Come descriveresti le sensazioni che provavi quando giocavi? E cosa ha sostituito l’adrenalina che ti dava la pallavolo?

Non ricordo bene cosa pensassi prima delle partite. Sicuramente, come ogni giocatrice, mi preparavo in base alla squadra che avremmo affrontato e, a volte, sapevo già se quel giorno avremmo vinto o perso. Per quanto riguarda l’adrenalina, posso dire che nella mia vita non manca di certo. Ovviamente, ha assunto forme diverse da quando giocavo: mio figlio mi dà adrenalina, così come mio marito, la mia famiglia e il mio lavoro. Dunque, nella mia vita c’è ancora tanta adrenalina“.

Dopo il tuo ritiro sei rimasta nel mondo della pallavolo. Come mai hai scelto di diventare direttore sportivo? È stato difficile passare dal campo alla scrivania?

Dopo aver concluso la mia carriera da giocatrice, mi sono presa un po’ di tempo per riposarmi e mi sono chiesta: ‘Cosa posso fare adesso?’. La risposta è stata immediata e mi ha riportato alla pallavolo. Ho inizialmente provato a lavorare come manager, per poi diventare direttore sportivo. Ho compreso di voler rimanere nel mondo della pallavolo, che conosco bene e di cui posso parlare, trasmettendo le mie conoscenze ad altre persone. La pallavolo è la mia vita, e credo di aver fatto la scelta migliore per me“.

Foto: VFV

Cosa ne pensi della nuova generazione di giocatrici russe? La vostra nazionale avrebbe potuto ottenere grandi risultati senza il ban internazionale?

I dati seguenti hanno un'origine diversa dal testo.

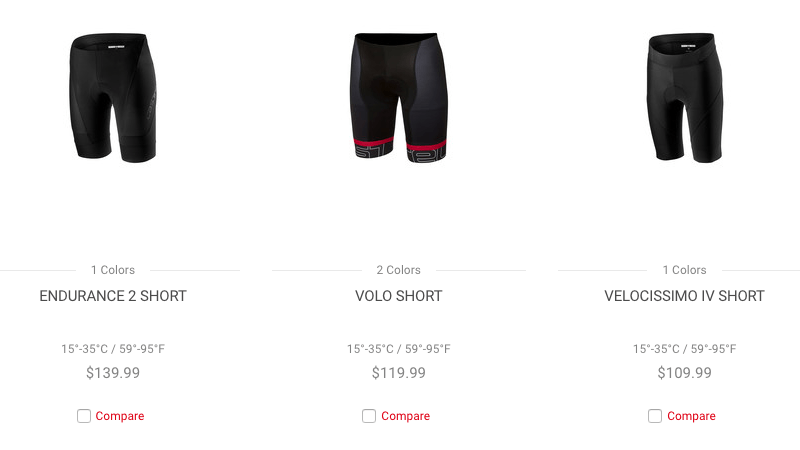Click the $139.99 price
The width and height of the screenshot is (800, 450).
[113, 373]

Penso che le nostre giovani stiano crescendo in modo molto positivo e rapido. Abbiamo tante giocatrici desiderose di competere ai massimi livelli, ma al momento non possiamo farlo. Tuttavia, quando avremo l’opportunità di partecipare a competizioni internazionali, mostreremo tutto il lavoro svolto in questi anni. Credo che, se avessimo avuto l’opportunità di partecipare a questi tornei, saremmo stati in grado di andare a medaglia. Siamo pronti a dimostrare che il nostro impegno è stato proficuo, che abbiamo molte giocatrici forti e che siamo competitivi”.

Un’ultima curiosità: per cosa ti piacerebbe essere ricordata?

Vorrei essere ricordata come una persona allegra, positiva e sempre con il sorriso sulle labbra!“.